Deleting a photo from your camera roll does not always mean it’s gone. Android keeps deleted files in a trash folder for up to 30 days. Some cloud services back up your images without you realising. If you’re hiding photos in Calculator Hide App and want them permanently removed, you need to do it correctly.
This guide walks through every step of permanently deleting hidden photos — from inside the vault, from your device, and from any backups.
How Calculator Hide App Handles File Deletion
When you import a photo into Calculator Hide App, it is encrypted and stored inside the vault. The original file in your gallery is then deleted — but “deleted” in Android means moved to a trash or recently deleted folder, not permanently erased immediately.
When you delete a file from inside Calculator Hide App’s vault, the encrypted file is removed from the vault permanently. However, if a copy of the original file was backed up to Google Photos or another cloud service before you imported it, that cloud copy still exists. Permanent deletion requires clearing both the vault and any cloud backups. Read more about what actually happens to deleted photos on Android.
Step 1: Delete the File from Inside the Vault
- Open Calculator Hide App and enter your PIN.
- Navigate to the photo or video you want to permanently delete.
- Long-press the file to select it. You can select multiple files at once.
- Tap the delete icon (usually a trash can) in the toolbar.
- Confirm the deletion when prompted. The file is removed from the encrypted vault immediately.

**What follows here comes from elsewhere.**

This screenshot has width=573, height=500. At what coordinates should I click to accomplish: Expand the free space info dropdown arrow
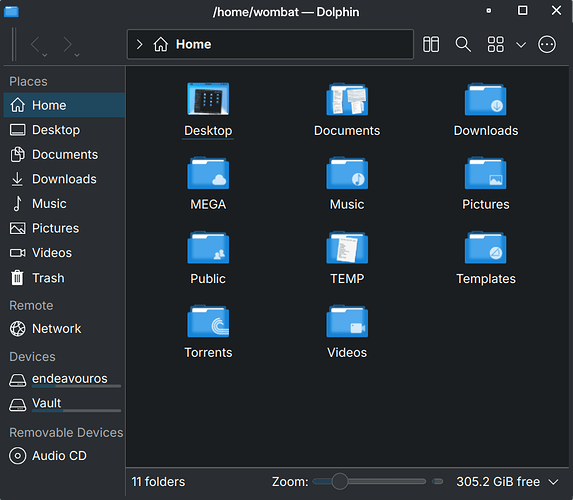[554, 482]
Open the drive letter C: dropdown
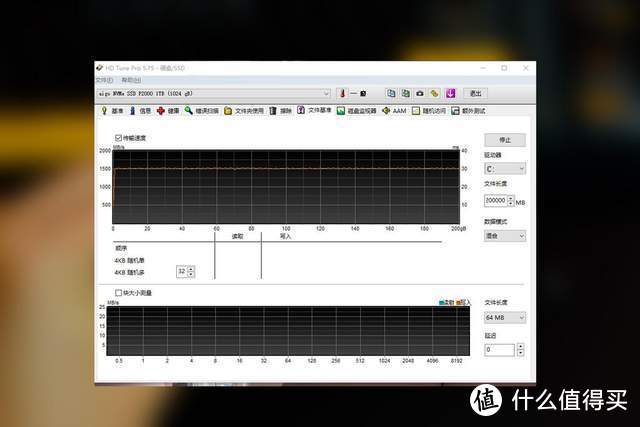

Step 2: Empty the Android Trash / Recently Deleted Folder
Even after deleting from the vault, the original (pre-import) file may be sitting in your Android trash. Open Google Photos, tap Library > Trash, and permanently delete any files there. On Samsung devices, open the Gallery app and check the Recycle Bin.
On Android 11 and above, files in the trash are automatically permanently deleted after 30 days. If you want them gone immediately, empty the trash manually.
Step 3: Remove Cloud Backups
If Google Photos auto-backup was enabled when you originally took or received the photo, a copy may exist in your Google Photos library even after you’ve deleted the original from your phone.
- Open Google Photos and search for the image.
- If it appears, tap and hold to select it, then delete it.
- Go to Library > Trash in Google Photos and empty it.
If you use other cloud storage services — OneDrive, Dropbox, Samsung Cloud — check those as well.
Step 4: Disable Auto-Backup (Prevent Future Copies)
To prevent photos from being automatically backed up before you have a chance to move them into Calculator Hide App, temporarily disable Google Photos auto-backup when importing sensitive files. Go to Google Photos > Settings > Backup and toggle it off. Once your files are safely inside the vault, you can re-enable backup for your vault’s cloud storage instead.
Step 5: Verify Nothing Remains
After following all four steps, open your gallery, Google Photos, and any other photo apps and search for the deleted file by date or name. It should not appear anywhere. If you want to be thorough, understand what recovery tools can and cannot find — properly deleted, non-backed-up files are effectively unrecoverable by standard tools.
Frequently Asked Questions
Does deleting from Calculator Hide App delete the original photo too?
Deleting a file from inside the vault removes the encrypted vault copy. The original photo was deleted from your gallery when you first imported it — but it may still be in your Android trash for up to 30 days unless manually emptied.
Can someone recover a photo I deleted from Calculator Hide App?
If the photo was properly deleted from both the vault and all backups, and the trash was emptied, it is not recoverable by standard means. For a full explanation, see whether deleted photos can be recovered.
What if I delete the wrong photo by mistake?
If you deleted from the vault but have not yet emptied the Android trash, check your Google Photos or gallery trash folder — the original pre-import copy may still be there for up to 30 days.